BEGIN Quoted passage

The trashcan API does fix this issue, although I did have to change "_PyObject_GC_UNTRACK(m);" to "PyObject_GC_UnTrack(m);" as well. I haven't checked yet why that's necessary.

augustogoulart · 2018-11-13T13:13:35Z

ronaldoussoren, I have tested (Debian 9) substituting "_PyObject_GC_UNTRACK(m);" to "PyObject_GC_UnTrack(m);", and although the tests pass, I'm can still see the segfault error.

diff --git a/Objects/methodobject.c b/Objects/methodobject.c
index cfea8cf410..cb8e279c7d 100644
--- a/Objects/methodobject.c
+++ b/Objects/methodobject.c
@@ -84,7 +84,7 @@ PyCFunction_GetFlags(PyObject *op)
 static void
 meth_dealloc(PyCFunctionObject *m)
 {
-    _PyObject_GC_UNTRACK(m);
+    PyObject_GC_UnTrack(m);
     if (m->m_weakreflist != NULL) {
         PyObject_ClearWeakRefs((PyObject*) m);
     }

augustogoulart · 2018-11-13T14:30:38Z

Sorry, I forgot to include the trashcan API. I'll double check and update the issue.

augustogoulart · 2018-11-27T12:19:41Z

After a couple of rounds, this is the benchmark result I got for the attached patch. It seems to be a simple, non-performance degrading fix.

python -m perf compare_to origin.json patch.json -G --min-speed=2
Slower (1):

sqlalchemy_declarative: 213 ms +- 4 ms -> 219 ms +- 9 ms: 1.03x slower (+3%)

Faster (9):

logging_format: 15.1 us +- 0.3 us -> 14.5 us +- 0.3 us: 1.05x faster (-5%)
hexiom: 15.0 ms +- 0.5 ms -> 14.5 ms +- 0.2 ms: 1.03x faster (-3%)
json_loads: 39.6 us +- 0.7 us -> 38.5 us +- 0.5 us: 1.03x faster (-3%)
json_dumps: 17.2 ms +- 0.4 ms -> 16.7 ms +- 0.2 ms: 1.03x faster (-3%)
fannkuch: 634 ms +- 4 ms -> 619 ms +- 6 ms: 1.02x faster (-2%)
django_template: 183 ms +- 3 ms -> 178 ms +- 5 ms: 1.02x faster (-2%)
float: 153 ms +- 2 ms -> 150 ms +- 1 ms: 1.02x faster (-2%)
raytrace: 761 ms +- 19 ms -> 745 ms +- 8 ms: 1.02x faster (-2%)
regex_effbot: 3.69 ms +- 0.06 ms -> 3.61 ms +- 0.05 ms: 1.02x faster (-2%)

Benchmark hidden because not significant (47): 2to3, chaos, crypto_pyaes, deltablue, dulwich_log, go, html5lib, logging_silent, logging_simple, mako, meteor_contest, nbody, nqueens, pathlib, pickle, pickle_dict, pickle_list, pickle_pure_python, pidigits, python_startup, python_startup_no_site, regex_compile, regex_dna, regex_v8, richards, scimark_fft, scimark_lu, scimark_monte_carlo, scimark_sor, scimark_sparse_mat_mult, spectral_norm, sqlalchemy_imperative, sqlite_synth, sympy_expand, sympy_integrate, sympy_sum, sympy_str, telco, tornado_http, unpack_sequence, unpickle, unpickle_list, unpickle_pure_python, xml_etree_parse, xml_etree_iterparse, xml_etree_generate, xml_etree_process

vstinner · 2018-11-27T13:59:26Z

_PyObject_GC_UNTRACK(m);
+ PyObject_GC_UnTrack(m);

Can someone please explain me why this change has any impact? Does it mean that _PyObject_GC_UNTRACK() macro has a bug?

END Quoted passage

### Task instructions
[a] In the Python bug thread, reproduce word for word the passage from "hexiom: 15.0 ms" to "ms +- 5 ms: 1.02x faster (-2%)".
[b] Answer these questions about the Python bug thread:
(i) On what operating system did augustogoulart test the substitution?
(ii) Which file does the diff modify?
(iii) Which benchmark was reported as slower?

BEGIN Listing

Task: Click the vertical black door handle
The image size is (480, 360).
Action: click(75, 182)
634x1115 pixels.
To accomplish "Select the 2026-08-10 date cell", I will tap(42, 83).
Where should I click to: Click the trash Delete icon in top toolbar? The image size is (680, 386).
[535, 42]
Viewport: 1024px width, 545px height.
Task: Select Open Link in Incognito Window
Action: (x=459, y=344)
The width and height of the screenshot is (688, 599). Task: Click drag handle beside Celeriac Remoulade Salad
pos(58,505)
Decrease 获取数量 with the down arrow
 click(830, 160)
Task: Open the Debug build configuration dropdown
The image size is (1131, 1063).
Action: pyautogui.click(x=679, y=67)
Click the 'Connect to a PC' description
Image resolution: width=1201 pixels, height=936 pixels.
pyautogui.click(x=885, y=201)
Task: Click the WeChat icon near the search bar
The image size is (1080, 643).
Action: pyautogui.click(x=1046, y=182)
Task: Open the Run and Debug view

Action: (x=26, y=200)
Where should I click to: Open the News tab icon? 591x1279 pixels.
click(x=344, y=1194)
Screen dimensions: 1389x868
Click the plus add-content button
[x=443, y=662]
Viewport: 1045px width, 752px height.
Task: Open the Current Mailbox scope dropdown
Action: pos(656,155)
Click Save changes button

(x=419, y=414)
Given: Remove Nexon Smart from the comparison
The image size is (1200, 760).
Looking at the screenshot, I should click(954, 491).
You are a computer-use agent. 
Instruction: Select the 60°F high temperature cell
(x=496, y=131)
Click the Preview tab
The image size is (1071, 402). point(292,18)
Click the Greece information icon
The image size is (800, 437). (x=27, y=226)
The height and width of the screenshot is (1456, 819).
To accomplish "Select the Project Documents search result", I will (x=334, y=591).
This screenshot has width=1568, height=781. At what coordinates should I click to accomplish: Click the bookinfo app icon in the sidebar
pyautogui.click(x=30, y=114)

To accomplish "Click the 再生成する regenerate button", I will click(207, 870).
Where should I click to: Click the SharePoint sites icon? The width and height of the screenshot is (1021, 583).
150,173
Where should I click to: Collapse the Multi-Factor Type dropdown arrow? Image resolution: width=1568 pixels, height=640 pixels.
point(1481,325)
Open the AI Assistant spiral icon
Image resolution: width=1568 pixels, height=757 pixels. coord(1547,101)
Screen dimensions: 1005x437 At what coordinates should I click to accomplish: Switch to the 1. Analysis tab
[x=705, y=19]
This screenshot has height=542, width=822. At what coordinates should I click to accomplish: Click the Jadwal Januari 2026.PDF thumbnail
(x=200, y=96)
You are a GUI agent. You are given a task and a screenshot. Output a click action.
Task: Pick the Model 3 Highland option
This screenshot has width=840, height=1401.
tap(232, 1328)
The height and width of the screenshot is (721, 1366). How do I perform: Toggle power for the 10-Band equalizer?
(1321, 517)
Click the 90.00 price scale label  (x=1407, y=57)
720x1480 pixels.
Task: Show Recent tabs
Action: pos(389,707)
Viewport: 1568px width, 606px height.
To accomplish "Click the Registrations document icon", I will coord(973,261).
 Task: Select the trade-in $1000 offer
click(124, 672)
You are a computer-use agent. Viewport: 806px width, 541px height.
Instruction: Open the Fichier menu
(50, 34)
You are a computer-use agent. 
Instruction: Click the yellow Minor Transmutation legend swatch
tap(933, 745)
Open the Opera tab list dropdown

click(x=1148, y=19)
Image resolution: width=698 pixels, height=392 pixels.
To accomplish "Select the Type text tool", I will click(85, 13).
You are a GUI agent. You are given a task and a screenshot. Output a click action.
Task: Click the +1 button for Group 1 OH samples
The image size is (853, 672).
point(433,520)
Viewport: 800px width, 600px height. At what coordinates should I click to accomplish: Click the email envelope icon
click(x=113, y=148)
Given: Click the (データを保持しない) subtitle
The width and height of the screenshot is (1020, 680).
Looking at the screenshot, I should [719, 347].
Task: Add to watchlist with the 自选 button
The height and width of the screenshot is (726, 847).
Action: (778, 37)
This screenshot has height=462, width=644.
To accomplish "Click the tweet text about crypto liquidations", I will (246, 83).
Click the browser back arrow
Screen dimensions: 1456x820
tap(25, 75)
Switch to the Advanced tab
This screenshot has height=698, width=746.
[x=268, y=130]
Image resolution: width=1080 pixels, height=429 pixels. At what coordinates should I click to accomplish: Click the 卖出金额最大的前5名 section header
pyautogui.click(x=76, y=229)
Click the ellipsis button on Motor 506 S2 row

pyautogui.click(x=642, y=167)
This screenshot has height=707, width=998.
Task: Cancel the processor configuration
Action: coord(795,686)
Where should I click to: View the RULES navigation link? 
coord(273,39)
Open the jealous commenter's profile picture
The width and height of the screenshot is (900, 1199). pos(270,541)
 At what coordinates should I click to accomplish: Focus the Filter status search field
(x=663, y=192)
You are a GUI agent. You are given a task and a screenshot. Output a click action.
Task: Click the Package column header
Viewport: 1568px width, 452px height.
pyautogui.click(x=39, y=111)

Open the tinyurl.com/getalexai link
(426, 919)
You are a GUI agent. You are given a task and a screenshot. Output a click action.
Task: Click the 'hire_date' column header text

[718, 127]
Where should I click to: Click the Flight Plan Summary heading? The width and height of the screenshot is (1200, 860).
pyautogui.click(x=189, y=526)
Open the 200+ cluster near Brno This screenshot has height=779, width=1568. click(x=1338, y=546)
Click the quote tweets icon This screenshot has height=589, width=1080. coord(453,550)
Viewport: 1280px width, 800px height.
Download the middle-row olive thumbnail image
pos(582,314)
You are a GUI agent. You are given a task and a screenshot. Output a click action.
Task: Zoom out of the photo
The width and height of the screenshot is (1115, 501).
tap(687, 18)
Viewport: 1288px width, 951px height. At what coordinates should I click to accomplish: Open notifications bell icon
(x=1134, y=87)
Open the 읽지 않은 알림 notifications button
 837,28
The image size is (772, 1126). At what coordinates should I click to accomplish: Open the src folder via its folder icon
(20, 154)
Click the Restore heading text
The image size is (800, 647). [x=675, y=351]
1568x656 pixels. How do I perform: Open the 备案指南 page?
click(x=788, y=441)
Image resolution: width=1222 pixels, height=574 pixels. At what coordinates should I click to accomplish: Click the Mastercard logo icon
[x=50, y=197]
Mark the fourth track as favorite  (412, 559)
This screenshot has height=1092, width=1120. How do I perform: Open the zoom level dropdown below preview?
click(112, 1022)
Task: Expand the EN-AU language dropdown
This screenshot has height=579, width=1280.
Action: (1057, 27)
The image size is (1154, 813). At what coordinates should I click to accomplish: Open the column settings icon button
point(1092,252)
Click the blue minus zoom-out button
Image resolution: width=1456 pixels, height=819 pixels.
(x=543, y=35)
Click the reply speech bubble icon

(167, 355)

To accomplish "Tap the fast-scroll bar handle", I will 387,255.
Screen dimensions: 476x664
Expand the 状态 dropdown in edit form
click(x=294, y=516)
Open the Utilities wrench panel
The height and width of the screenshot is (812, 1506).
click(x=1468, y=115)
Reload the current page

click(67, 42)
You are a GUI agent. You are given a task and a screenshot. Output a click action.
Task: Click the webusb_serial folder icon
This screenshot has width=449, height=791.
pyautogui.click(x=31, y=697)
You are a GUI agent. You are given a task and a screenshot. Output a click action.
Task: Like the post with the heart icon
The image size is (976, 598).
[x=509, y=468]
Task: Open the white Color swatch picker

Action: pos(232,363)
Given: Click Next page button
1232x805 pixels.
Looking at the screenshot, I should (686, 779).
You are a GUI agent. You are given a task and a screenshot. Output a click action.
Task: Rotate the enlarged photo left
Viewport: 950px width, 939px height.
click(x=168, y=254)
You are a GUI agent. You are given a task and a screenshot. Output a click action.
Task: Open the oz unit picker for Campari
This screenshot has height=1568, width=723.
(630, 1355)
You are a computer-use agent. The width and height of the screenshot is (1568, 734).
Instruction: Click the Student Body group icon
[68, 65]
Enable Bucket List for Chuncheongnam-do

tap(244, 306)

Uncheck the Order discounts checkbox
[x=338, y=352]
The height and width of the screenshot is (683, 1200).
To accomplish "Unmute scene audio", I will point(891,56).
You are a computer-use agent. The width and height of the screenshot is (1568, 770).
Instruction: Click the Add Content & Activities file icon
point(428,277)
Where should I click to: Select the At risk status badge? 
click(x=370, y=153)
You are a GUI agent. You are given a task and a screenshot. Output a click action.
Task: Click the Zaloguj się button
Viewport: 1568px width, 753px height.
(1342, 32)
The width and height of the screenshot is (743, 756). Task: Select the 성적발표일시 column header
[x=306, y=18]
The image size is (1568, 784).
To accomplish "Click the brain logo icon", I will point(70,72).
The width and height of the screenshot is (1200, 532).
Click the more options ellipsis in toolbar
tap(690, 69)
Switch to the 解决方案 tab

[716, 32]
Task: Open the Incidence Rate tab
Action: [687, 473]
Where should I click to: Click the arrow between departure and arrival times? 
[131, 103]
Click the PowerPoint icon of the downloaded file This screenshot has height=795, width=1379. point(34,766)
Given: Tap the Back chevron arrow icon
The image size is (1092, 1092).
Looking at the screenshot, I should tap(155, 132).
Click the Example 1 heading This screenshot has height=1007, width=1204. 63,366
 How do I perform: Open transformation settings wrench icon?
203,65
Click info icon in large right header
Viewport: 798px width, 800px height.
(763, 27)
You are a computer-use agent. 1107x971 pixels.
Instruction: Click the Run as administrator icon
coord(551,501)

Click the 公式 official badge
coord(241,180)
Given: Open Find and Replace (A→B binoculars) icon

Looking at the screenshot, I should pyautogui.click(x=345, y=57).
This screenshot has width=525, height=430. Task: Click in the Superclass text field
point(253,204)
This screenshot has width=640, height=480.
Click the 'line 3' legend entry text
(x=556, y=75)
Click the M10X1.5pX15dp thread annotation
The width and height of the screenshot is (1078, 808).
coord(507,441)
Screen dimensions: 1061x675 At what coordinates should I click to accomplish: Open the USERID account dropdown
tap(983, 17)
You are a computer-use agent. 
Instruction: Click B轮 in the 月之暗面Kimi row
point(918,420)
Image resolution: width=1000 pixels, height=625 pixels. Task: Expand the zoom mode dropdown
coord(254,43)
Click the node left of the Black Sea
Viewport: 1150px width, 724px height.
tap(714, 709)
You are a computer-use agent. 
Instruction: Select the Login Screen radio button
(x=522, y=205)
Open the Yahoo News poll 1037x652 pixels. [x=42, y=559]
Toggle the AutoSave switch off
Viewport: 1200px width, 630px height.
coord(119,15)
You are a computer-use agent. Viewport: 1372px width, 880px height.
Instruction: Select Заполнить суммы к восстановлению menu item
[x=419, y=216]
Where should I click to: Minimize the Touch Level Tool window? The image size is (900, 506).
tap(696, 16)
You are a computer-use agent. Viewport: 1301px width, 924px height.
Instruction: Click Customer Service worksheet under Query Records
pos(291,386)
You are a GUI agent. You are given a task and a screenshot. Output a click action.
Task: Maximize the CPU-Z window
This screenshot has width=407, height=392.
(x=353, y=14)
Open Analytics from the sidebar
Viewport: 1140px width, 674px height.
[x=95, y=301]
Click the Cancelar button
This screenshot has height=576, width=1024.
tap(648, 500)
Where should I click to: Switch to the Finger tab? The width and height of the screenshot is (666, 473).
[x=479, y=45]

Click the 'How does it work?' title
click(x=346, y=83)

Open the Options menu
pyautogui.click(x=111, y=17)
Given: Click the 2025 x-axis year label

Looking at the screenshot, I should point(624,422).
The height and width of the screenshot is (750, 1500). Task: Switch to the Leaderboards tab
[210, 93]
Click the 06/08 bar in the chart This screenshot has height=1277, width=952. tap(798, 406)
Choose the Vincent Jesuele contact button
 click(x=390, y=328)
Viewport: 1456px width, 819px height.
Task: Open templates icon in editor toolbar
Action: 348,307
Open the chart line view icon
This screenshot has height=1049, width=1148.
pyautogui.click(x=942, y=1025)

END Listing

### Expected results
[a]
hexiom: 15.0 ms +- 0.5 ms -> 14.5 ms +- 0.2 ms: 1.03x faster (-3%)
json_loads: 39.6 us +- 0.7 us -> 38.5 us +- 0.5 us: 1.03x faster (-3%)
json_dumps: 17.2 ms +- 0.4 ms -> 16.7 ms +- 0.2 ms: 1.03x faster (-3%)
fannkuch: 634 ms +- 4 ms -> 619 ms +- 6 ms: 1.02x faster (-2%)
django_template: 183 ms +- 3 ms -> 178 ms +- 5 ms: 1.02x faster (-2%)

[b]
(i) Debian 9
(ii) Objects/methodobject.c
(iii) sqlalchemy_declarative